YouTubeも「小説」
鴻池 「大説」=「文学」っていう捉え方ですかね。「小説」はそれよりも、もっとカジュアルな何か?
松波 そうです。自分の考えとしては、「文学」みたいな硬く凝り固まっているものを、優しく取り込んでくれるような包容力のあるものが、「小説」だと思っています。分かりやすく言うと、「文学」はガチガチ、「小説」はゆるゆる。
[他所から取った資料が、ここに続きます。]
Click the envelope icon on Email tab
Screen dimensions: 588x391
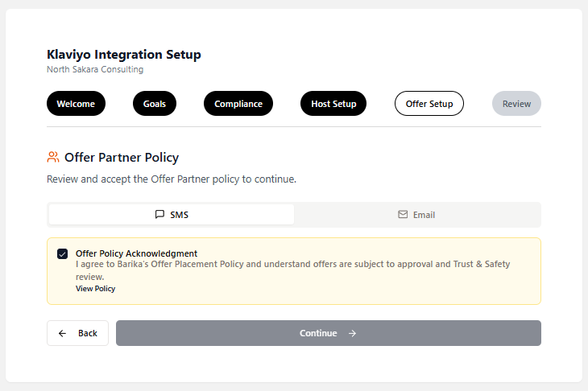click(x=403, y=215)
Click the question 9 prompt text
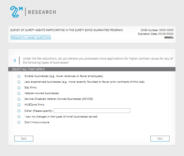184x156 pixels. pyautogui.click(x=98, y=60)
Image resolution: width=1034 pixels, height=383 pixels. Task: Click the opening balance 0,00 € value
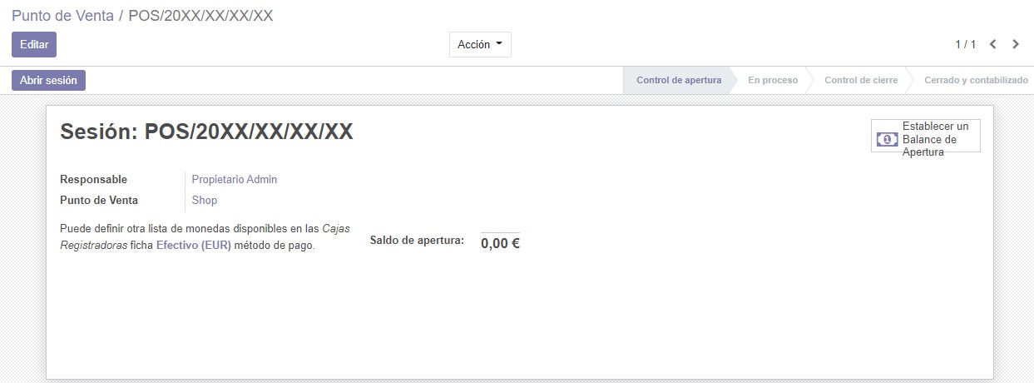500,244
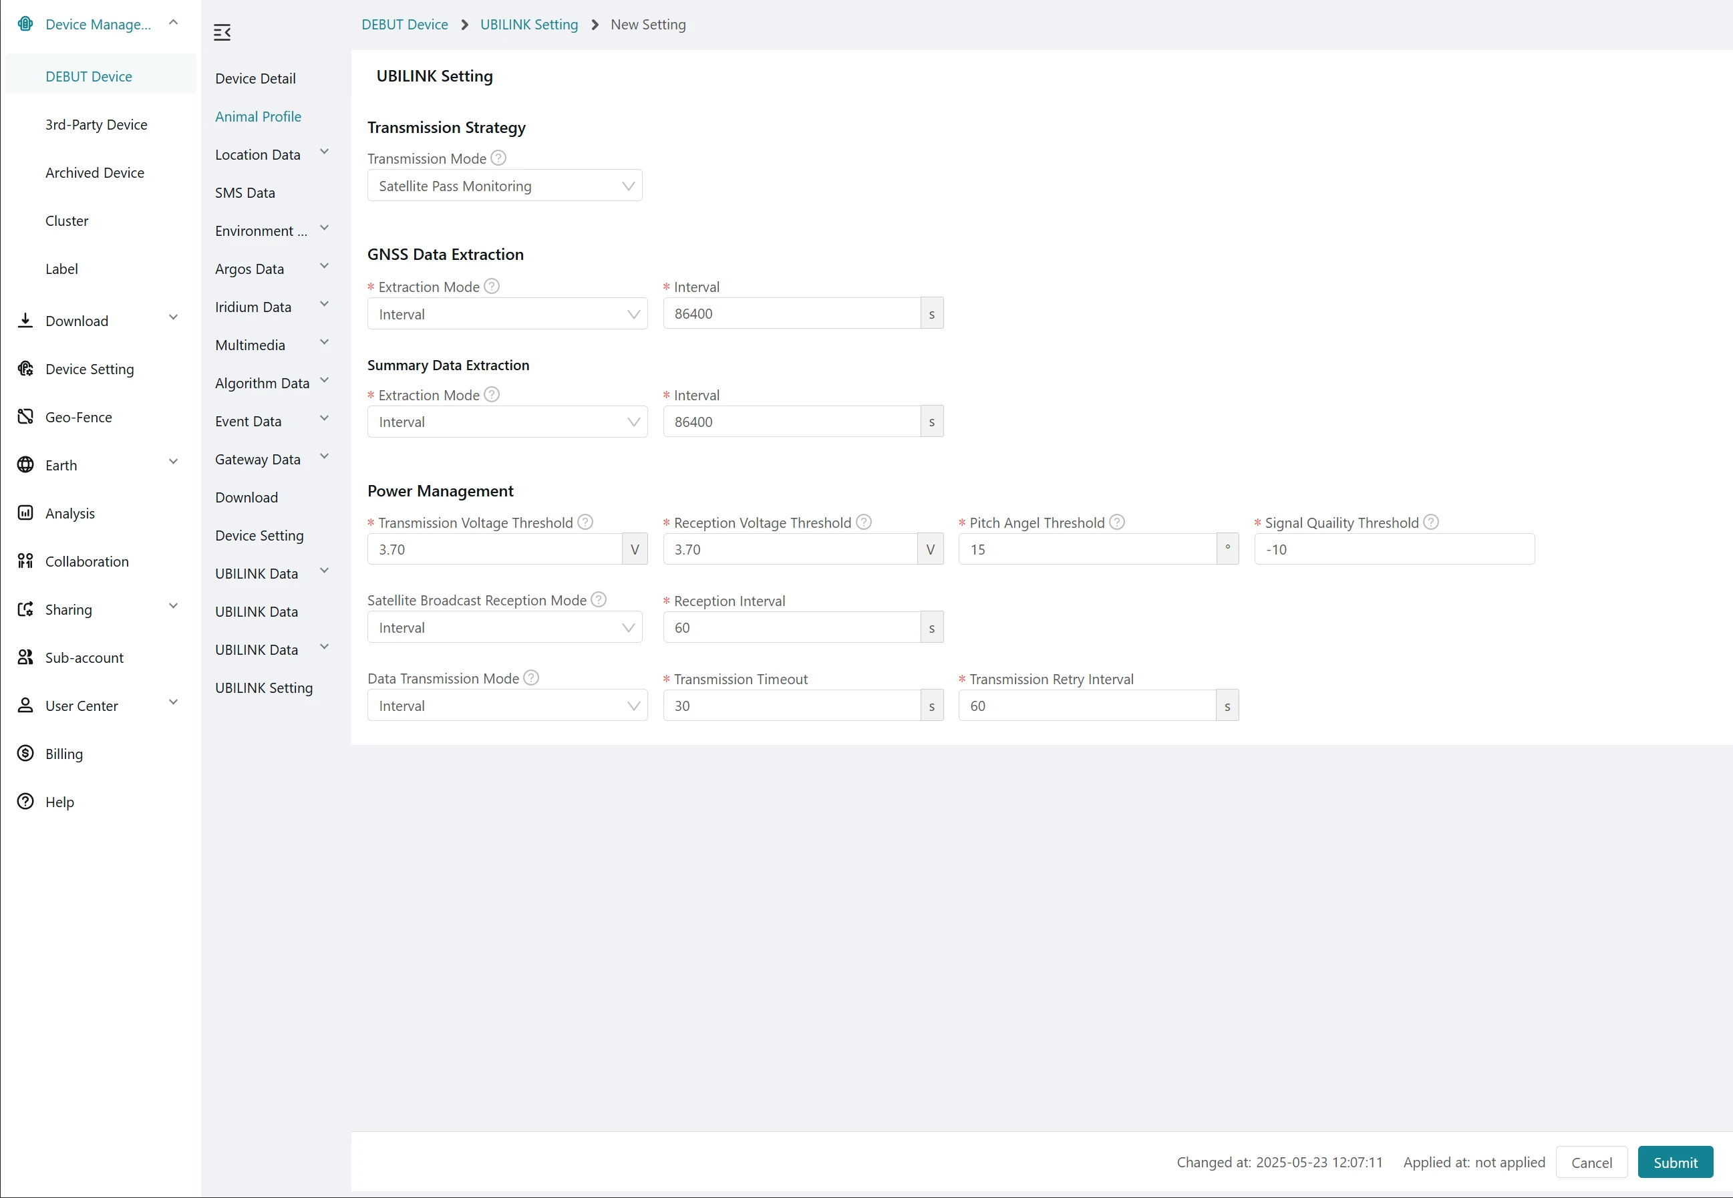Click UBILINK Setting breadcrumb link

coord(529,25)
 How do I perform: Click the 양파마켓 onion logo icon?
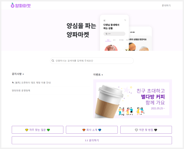pos(13,5)
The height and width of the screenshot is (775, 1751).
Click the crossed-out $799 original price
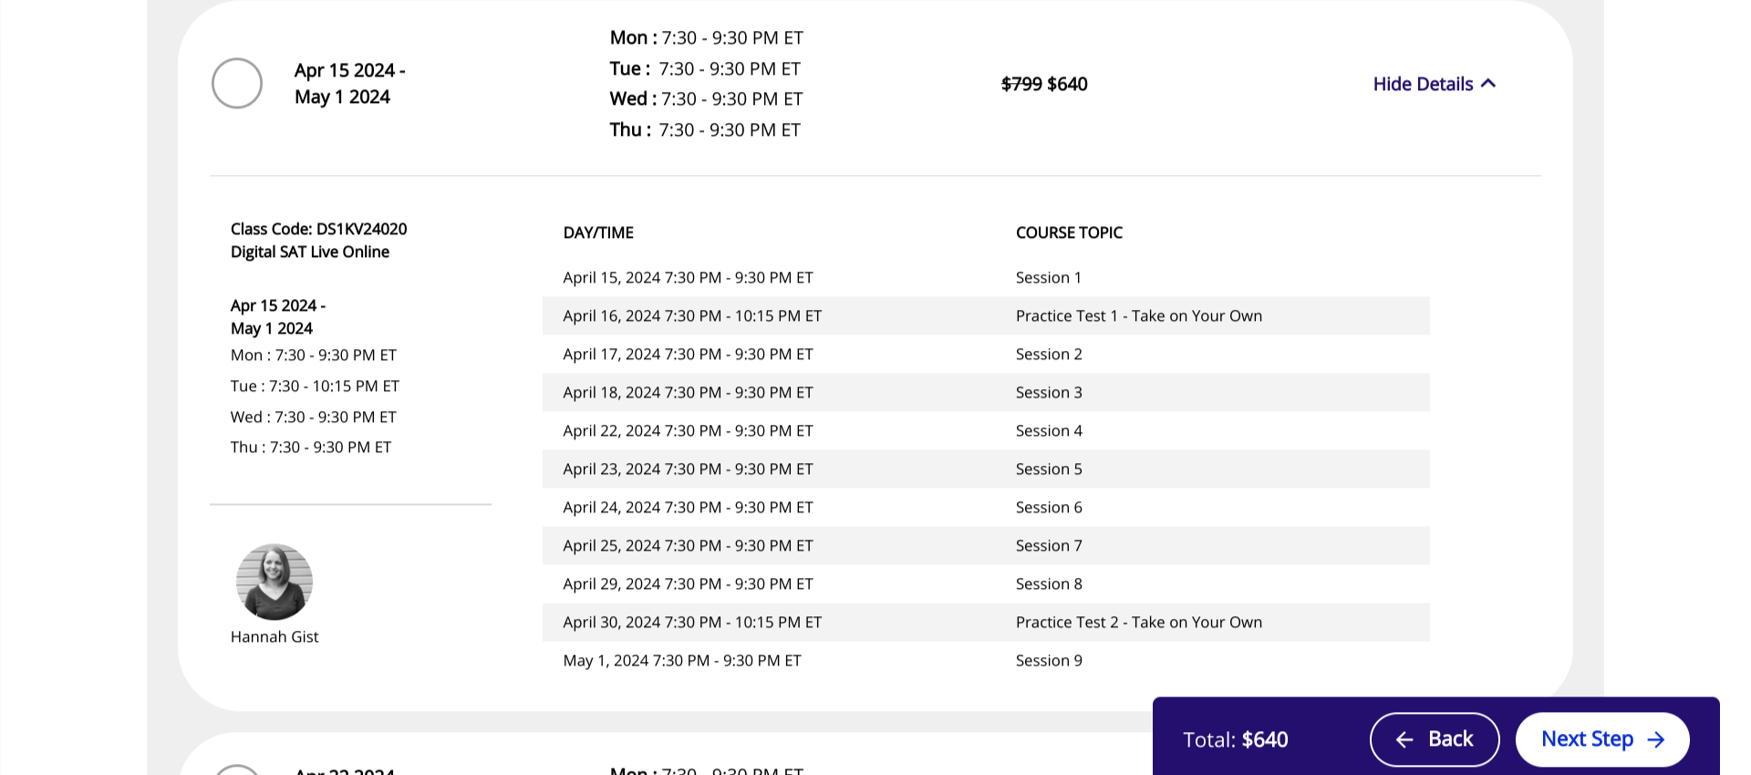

情報伝達の手段が文字しかなかった時代に成立したから、一般的に文字で書かれたものこそが「小説」ということになっています。けれど、実はそんなことはなくて。例えば今のYouTubeとかの映像表現も、自分は「小説」だと思っています。
鴻池 YouTubeも「小説」なのか! おもしろ! 松波さんは小説を書きながら、「文学」を意識されていないということですか?
松波 意識してないですね。元々、私は下地が「小説」なんですよ。
鴻池 じゃあ、出版社の商品としての「純文学」という括りについては、どのようにお考えですか?
松波 そうですね。広大な「小説」という場所があって、それを 1 個 1 個、色々なジャンルで埋めていった。SF、エンタメ、ミステリなど。周りから埋めていったときに、真ん中にたまたま余っちゃった空洞。この空洞をじゃあ出版社として、分類しないといけない。
これを「純文学」って呼んでいる感じはあって。全部のジャンルからはみ出た、あぶれちゃったものが集合している空洞なんです。だからこそ、純文学の定義は難しいんですよ。みんな、空洞の説明に困るわけで。
鴻池 なるほど! 松波さんの作品がまさにそうですよね。ジャンルレスっていうか。「松波太郎」というジャンルでしかない。